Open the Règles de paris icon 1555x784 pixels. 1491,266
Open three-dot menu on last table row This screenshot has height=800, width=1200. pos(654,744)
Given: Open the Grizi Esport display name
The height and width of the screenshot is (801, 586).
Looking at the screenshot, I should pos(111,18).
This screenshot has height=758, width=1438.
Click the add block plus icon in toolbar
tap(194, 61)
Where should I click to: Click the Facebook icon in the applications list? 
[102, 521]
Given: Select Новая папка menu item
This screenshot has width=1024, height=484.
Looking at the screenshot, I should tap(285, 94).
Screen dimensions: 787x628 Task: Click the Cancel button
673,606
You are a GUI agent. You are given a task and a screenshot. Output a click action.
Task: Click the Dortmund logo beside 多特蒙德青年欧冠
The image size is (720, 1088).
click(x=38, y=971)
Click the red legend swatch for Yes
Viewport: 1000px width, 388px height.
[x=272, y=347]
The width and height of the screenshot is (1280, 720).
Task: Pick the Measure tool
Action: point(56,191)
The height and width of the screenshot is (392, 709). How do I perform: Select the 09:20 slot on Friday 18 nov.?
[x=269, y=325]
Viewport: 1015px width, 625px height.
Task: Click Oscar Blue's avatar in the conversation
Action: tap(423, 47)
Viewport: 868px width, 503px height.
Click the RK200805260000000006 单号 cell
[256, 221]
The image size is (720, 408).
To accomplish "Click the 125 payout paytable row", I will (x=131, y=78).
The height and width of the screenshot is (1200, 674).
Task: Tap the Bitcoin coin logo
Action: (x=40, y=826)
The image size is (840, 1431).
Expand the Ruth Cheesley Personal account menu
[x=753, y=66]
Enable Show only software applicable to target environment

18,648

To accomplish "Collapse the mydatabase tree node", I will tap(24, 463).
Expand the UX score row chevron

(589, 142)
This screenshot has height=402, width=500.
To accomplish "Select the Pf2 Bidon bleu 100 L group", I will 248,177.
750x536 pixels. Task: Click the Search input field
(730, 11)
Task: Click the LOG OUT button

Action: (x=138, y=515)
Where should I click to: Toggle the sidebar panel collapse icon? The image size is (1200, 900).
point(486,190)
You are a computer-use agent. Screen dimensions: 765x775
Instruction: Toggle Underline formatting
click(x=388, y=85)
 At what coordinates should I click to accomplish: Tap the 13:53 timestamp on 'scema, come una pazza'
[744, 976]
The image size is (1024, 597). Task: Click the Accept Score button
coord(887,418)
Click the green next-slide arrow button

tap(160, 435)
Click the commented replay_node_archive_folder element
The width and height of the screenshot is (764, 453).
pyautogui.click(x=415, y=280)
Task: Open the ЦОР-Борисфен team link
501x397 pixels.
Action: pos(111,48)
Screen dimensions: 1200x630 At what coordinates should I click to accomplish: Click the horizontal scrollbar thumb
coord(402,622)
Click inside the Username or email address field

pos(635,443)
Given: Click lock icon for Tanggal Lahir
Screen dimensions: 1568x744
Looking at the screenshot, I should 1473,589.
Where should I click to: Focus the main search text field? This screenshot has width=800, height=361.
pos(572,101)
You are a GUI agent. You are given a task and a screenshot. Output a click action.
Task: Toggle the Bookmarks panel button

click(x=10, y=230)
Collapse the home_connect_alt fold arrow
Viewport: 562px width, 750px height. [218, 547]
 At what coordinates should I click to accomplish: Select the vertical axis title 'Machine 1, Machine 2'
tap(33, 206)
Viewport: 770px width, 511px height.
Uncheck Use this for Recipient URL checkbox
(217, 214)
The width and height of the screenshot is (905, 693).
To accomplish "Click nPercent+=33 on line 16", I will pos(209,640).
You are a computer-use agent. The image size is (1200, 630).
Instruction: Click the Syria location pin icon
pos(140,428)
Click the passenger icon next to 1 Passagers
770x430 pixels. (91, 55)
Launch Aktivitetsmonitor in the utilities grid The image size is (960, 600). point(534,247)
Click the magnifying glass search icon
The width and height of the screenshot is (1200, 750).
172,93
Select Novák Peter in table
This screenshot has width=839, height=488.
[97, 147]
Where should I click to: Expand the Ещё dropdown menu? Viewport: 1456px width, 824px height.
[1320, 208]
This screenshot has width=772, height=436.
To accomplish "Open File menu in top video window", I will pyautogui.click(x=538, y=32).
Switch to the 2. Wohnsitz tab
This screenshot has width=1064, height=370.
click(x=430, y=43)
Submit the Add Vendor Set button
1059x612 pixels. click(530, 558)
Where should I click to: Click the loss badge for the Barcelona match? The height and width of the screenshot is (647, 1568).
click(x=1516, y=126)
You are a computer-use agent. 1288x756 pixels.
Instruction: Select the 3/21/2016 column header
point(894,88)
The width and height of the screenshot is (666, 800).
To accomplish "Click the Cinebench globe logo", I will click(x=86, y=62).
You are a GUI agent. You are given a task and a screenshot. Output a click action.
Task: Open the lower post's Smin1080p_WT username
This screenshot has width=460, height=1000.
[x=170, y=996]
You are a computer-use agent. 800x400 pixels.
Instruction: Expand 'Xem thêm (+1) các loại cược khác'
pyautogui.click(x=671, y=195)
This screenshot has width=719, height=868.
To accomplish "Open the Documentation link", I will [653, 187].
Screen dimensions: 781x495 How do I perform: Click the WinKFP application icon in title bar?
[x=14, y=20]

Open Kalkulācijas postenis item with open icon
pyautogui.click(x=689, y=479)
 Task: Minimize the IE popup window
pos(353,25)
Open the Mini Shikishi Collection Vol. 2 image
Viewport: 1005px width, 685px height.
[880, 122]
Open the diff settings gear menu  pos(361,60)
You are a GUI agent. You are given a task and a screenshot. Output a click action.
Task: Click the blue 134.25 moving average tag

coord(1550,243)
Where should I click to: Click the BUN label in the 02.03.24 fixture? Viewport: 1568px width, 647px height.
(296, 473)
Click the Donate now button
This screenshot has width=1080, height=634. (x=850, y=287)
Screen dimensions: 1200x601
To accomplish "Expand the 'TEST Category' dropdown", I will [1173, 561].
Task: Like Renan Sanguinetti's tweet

□ □ □

- PROBLEM DETAILS: Quote all of the entries verbatim.

- RESPONSE BELOW:
Open the Règles de paris icon 1555x784 pixels. 1491,266
Open three-dot menu on last table row This screenshot has height=800, width=1200. pos(654,744)
Given: Open the Grizi Esport display name
The height and width of the screenshot is (801, 586).
Looking at the screenshot, I should pos(111,18).
This screenshot has height=758, width=1438.
Click the add block plus icon in toolbar
tap(194, 61)
Where should I click to: Click the Facebook icon in the applications list? 
[102, 521]
Given: Select Новая папка menu item
This screenshot has width=1024, height=484.
Looking at the screenshot, I should tap(285, 94).
Screen dimensions: 787x628 Task: Click the Cancel button
673,606
You are a GUI agent. You are given a task and a screenshot. Output a click action.
Task: Click the Dortmund logo beside 多特蒙德青年欧冠
The image size is (720, 1088).
click(x=38, y=971)
Click the red legend swatch for Yes
Viewport: 1000px width, 388px height.
[x=272, y=347]
The width and height of the screenshot is (1280, 720).
Task: Pick the Measure tool
Action: point(56,191)
The height and width of the screenshot is (392, 709). How do I perform: Select the 09:20 slot on Friday 18 nov.?
[x=269, y=325]
Viewport: 1015px width, 625px height.
Task: Click Oscar Blue's avatar in the conversation
Action: tap(423, 47)
Viewport: 868px width, 503px height.
Click the RK200805260000000006 单号 cell
[256, 221]
The image size is (720, 408).
To accomplish "Click the 125 payout paytable row", I will (x=131, y=78).
The height and width of the screenshot is (1200, 674).
Task: Tap the Bitcoin coin logo
Action: (x=40, y=826)
The image size is (840, 1431).
Expand the Ruth Cheesley Personal account menu
[x=753, y=66]
Enable Show only software applicable to target environment

18,648

To accomplish "Collapse the mydatabase tree node", I will tap(24, 463).
Expand the UX score row chevron

(589, 142)
This screenshot has height=402, width=500.
To accomplish "Select the Pf2 Bidon bleu 100 L group", I will 248,177.
750x536 pixels. Task: Click the Search input field
(730, 11)
Task: Click the LOG OUT button

Action: (x=138, y=515)
Where should I click to: Toggle the sidebar panel collapse icon? The image size is (1200, 900).
point(486,190)
You are a computer-use agent. Screen dimensions: 765x775
Instruction: Toggle Underline formatting
click(x=388, y=85)
 At what coordinates should I click to accomplish: Tap the 13:53 timestamp on 'scema, come una pazza'
[744, 976]
The image size is (1024, 597). Task: Click the Accept Score button
coord(887,418)
Click the green next-slide arrow button

tap(160, 435)
Click the commented replay_node_archive_folder element
The width and height of the screenshot is (764, 453).
pyautogui.click(x=415, y=280)
Task: Open the ЦОР-Борисфен team link
501x397 pixels.
Action: pos(111,48)
Screen dimensions: 1200x630 At what coordinates should I click to accomplish: Click the horizontal scrollbar thumb
coord(402,622)
Click inside the Username or email address field

pos(635,443)
Given: Click lock icon for Tanggal Lahir
Screen dimensions: 1568x744
Looking at the screenshot, I should 1473,589.
Where should I click to: Focus the main search text field? This screenshot has width=800, height=361.
pos(572,101)
You are a GUI agent. You are given a task and a screenshot. Output a click action.
Task: Toggle the Bookmarks panel button

click(x=10, y=230)
Collapse the home_connect_alt fold arrow
Viewport: 562px width, 750px height. [218, 547]
 At what coordinates should I click to accomplish: Select the vertical axis title 'Machine 1, Machine 2'
tap(33, 206)
Viewport: 770px width, 511px height.
Uncheck Use this for Recipient URL checkbox
(217, 214)
The width and height of the screenshot is (905, 693).
To accomplish "Click nPercent+=33 on line 16", I will pos(209,640).
You are a computer-use agent. The image size is (1200, 630).
Instruction: Click the Syria location pin icon
pos(140,428)
Click the passenger icon next to 1 Passagers
770x430 pixels. (91, 55)
Launch Aktivitetsmonitor in the utilities grid The image size is (960, 600). point(534,247)
Click the magnifying glass search icon
The width and height of the screenshot is (1200, 750).
172,93
Select Novák Peter in table
This screenshot has width=839, height=488.
[97, 147]
Where should I click to: Expand the Ещё dropdown menu? Viewport: 1456px width, 824px height.
[1320, 208]
This screenshot has width=772, height=436.
To accomplish "Open File menu in top video window", I will pyautogui.click(x=538, y=32).
Switch to the 2. Wohnsitz tab
This screenshot has width=1064, height=370.
click(x=430, y=43)
Submit the Add Vendor Set button
1059x612 pixels. click(530, 558)
Where should I click to: Click the loss badge for the Barcelona match? The height and width of the screenshot is (647, 1568).
click(x=1516, y=126)
You are a computer-use agent. 1288x756 pixels.
Instruction: Select the 3/21/2016 column header
point(894,88)
The width and height of the screenshot is (666, 800).
To accomplish "Click the Cinebench globe logo", I will click(x=86, y=62).
You are a GUI agent. You are given a task and a screenshot. Output a click action.
Task: Open the lower post's Smin1080p_WT username
This screenshot has width=460, height=1000.
[x=170, y=996]
You are a computer-use agent. 800x400 pixels.
Instruction: Expand 'Xem thêm (+1) các loại cược khác'
pyautogui.click(x=671, y=195)
This screenshot has width=719, height=868.
To accomplish "Open the Documentation link", I will [653, 187].
Screen dimensions: 781x495 How do I perform: Click the WinKFP application icon in title bar?
[x=14, y=20]

Open Kalkulācijas postenis item with open icon
pyautogui.click(x=689, y=479)
 Task: Minimize the IE popup window
pos(353,25)
Open the Mini Shikishi Collection Vol. 2 image
Viewport: 1005px width, 685px height.
[880, 122]
Open the diff settings gear menu  pos(361,60)
You are a GUI agent. You are given a task and a screenshot. Output a click action.
Task: Click the blue 134.25 moving average tag

coord(1550,243)
Where should I click to: Click the BUN label in the 02.03.24 fixture? Viewport: 1568px width, 647px height.
(296, 473)
Click the Donate now button
This screenshot has width=1080, height=634. (x=850, y=287)
Screen dimensions: 1200x601
To accomplish "Expand the 'TEST Category' dropdown", I will [1173, 561].
Task: Like Renan Sanguinetti's tweet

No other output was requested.